European government bonds led a rally in sovereign debt around the world on speculation central banks will persevere with stimulus measures that cap borrowing costs to support the economy.
German and French 10-year yields fell to the lowest in 12 months after European Central Bank Executive Board member Peter Praet told Die Zeit newspaper the ECB is preparing a range of policy measures to boost growth. U.K. gilt yields declined the most since January as Bank of England Governor Mark Carney said there’s scope to reduce economic slack further before raising interest rates. Treasury 10-year (USGG10YR) yields dropped to a six-month low and Irish rates fell to a record.
“The market is driven by easing expectations from the ECB,” said Alessandro Giansanti, a fixed-income strategist at ING Groep NV in Amsterdam. “That’s not something that will disappear soon so there is room for core and periphery yields to fall further as long as we have inflation on the weak side.”
Germany’s 10-year yield dropped five basis points, or 0.05 percentage point, to 1.38 percent at 4:25 p.m. London time after sliding to 1.37 percent, the lowest since May 21, 2013. The 1.75 percent bund due in February 2024 rose 0.41, or 4.10 euros per 1,000-euro ($1,371) face amount, to 103.385.
The rate on French 10-year bonds fell as much as seven basis points to 1.807 percent, the least since May 9, 2013. Spain’s 10-year (GSPG10YR) yield dropped to a record 2.842 percent, while the rate on the nation’s five-year note declined to 1.532 percent, also an all-time low.
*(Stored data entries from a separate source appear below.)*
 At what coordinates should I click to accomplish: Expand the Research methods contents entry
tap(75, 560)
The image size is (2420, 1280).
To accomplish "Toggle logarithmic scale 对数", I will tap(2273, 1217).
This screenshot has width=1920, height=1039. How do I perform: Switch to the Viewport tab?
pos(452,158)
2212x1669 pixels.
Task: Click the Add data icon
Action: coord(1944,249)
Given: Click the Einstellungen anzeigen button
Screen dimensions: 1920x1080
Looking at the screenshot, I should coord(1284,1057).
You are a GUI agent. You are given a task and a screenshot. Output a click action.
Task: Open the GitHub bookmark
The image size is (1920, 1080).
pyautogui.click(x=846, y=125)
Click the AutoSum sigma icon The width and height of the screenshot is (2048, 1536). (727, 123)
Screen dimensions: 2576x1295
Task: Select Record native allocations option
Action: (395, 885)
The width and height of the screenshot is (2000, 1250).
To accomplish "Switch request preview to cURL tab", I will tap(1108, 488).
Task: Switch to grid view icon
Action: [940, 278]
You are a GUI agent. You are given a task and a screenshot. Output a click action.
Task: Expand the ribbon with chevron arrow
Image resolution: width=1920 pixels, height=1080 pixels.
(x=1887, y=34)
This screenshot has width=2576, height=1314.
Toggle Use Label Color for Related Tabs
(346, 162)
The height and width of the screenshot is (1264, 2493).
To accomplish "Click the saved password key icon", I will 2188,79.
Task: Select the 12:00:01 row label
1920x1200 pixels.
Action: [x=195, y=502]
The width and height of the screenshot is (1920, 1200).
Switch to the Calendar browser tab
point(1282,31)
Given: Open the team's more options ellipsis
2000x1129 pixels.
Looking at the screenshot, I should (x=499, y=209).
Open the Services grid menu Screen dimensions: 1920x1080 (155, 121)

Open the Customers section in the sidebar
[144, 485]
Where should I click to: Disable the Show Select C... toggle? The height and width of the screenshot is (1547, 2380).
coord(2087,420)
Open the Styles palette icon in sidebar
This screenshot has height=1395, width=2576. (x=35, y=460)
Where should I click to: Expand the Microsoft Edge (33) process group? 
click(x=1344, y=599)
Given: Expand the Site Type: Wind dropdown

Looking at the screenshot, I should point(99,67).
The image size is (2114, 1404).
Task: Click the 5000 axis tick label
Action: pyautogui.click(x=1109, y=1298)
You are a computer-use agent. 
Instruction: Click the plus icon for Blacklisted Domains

The prospect of more stimulus from the ECB is adding to gains in fixed-income securities around the world this year amid record-low central-bank interest rates and signs growth is converging toward a slower pace. The Bloomberg Global Developed Sovereign Bond Index (BGSV) returned 3.8 percent this year, versus 3.4 percent for the MSCI All Country World Index including reinvested dividends.
“We could cut interest rates once again,” Praet said, according to the German newspaper. “Negative interest rates are a possible part of such a combination of measures.”
The ECB would only embark on Federal Reserve-style government-bond purchases “if the economy and the inflation in the euro area develop significantly worse than we expect,” Praet said, according to the interview in Die Zeit.
A report tomorrow will confirm consumer prices in the euro area rose 0.7 percent in April from a year earlier, less than half the ECB’s goal of just below 2 percent, according to the median analyst estimate in a Bloomberg News survey. Data today showed France’s annual inflation rate was 0.8 percent in April, a slower pace than the 0.9 percent economists estimated.
Germany sold two-year notes to yield 0.09 percent today, the lowest auction result since July. Italy’s 10-year yields fell three basis points to 2.92 percent, approaching the record 2.89 percent set on May 9, even as the nation raised 7 billion euros in a sale of March 2030 bonds via banks.
While action by the ECB will probably fall short of buying government bonds, “negative rates and a new search for yield will have a huge positive impact” on short-term securities in the region, said Owen Callan, an analyst at Danske Bank A/S in Dublin. “We look for continued compression for these versus Germany.”
The extra yield investors demand to hold five-year Spanish notes over similar-maturity German debt was at 105 basis points after declining to 100 basis points on May 8, the narrowest spread since April 2010, based on closing-market rates. The yield difference between five-year Italian and German securities was at 116 basis points, compared with a three-year low of 108 basis points reached on May 8.
Ireland’s 10-year yield fell as much as three basis points to set a record low of 2.63 percent.
Europe’s most-indebted countries are returning to capital markets this year as investors snap up securities they shunned during the region’s sovereign debt crisis. Portugal last month held its first bond auction since an international bailout in 2011, Ireland resumed auctions in March, and Greece, which sparked the financial woes that pushed the currency bloc to the brink of rupture, held a bond sale via banks in April.
U.K. government bonds advanced for a second day as traders pushed back forecasts for when the Bank of England will raise interest rates after Carney said there is slack in the economy and data showed earnings rose less than analysts forecast.
The 10-year gilt yield tumbled nine basis points to 2.59 percent and the rate on two-year gilts declined seven basis points to 0.67 percent.
Treasuries rose before Fed Chair Janet Yellen speaks tomorrow after saying last week the economy still requires a strong dose of stimulus.
The U.S. 10-year yield dropped seven basis points to 2.54 percent, the lowest level since Oct. 31.
German securities returned 3.5 percent this year through yesterday, according to Bloomberg World Bond Indexes. Spain’s earned 7.9 percent and Italy’s gained 7.4 percent. U.K. gilts made a return of 3.2 percent and Treasuries earned 2.7 percent.